**Material supplied:**

______

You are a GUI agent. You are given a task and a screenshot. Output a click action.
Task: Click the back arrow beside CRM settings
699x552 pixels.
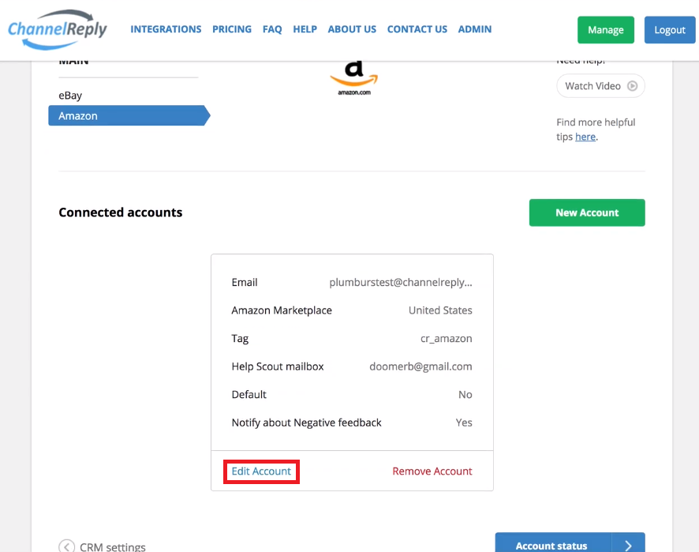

______

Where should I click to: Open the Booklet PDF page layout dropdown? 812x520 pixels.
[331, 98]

______

**Task brief:** Above are the records. Print exactly, and only, the lines from the line with "You are a GUI" to the line with "699x552 pixels.", both inclusive.

**Task solution:**
You are a GUI agent. You are given a task and a screenshot. Output a click action.
Task: Click the back arrow beside CRM settings
699x552 pixels.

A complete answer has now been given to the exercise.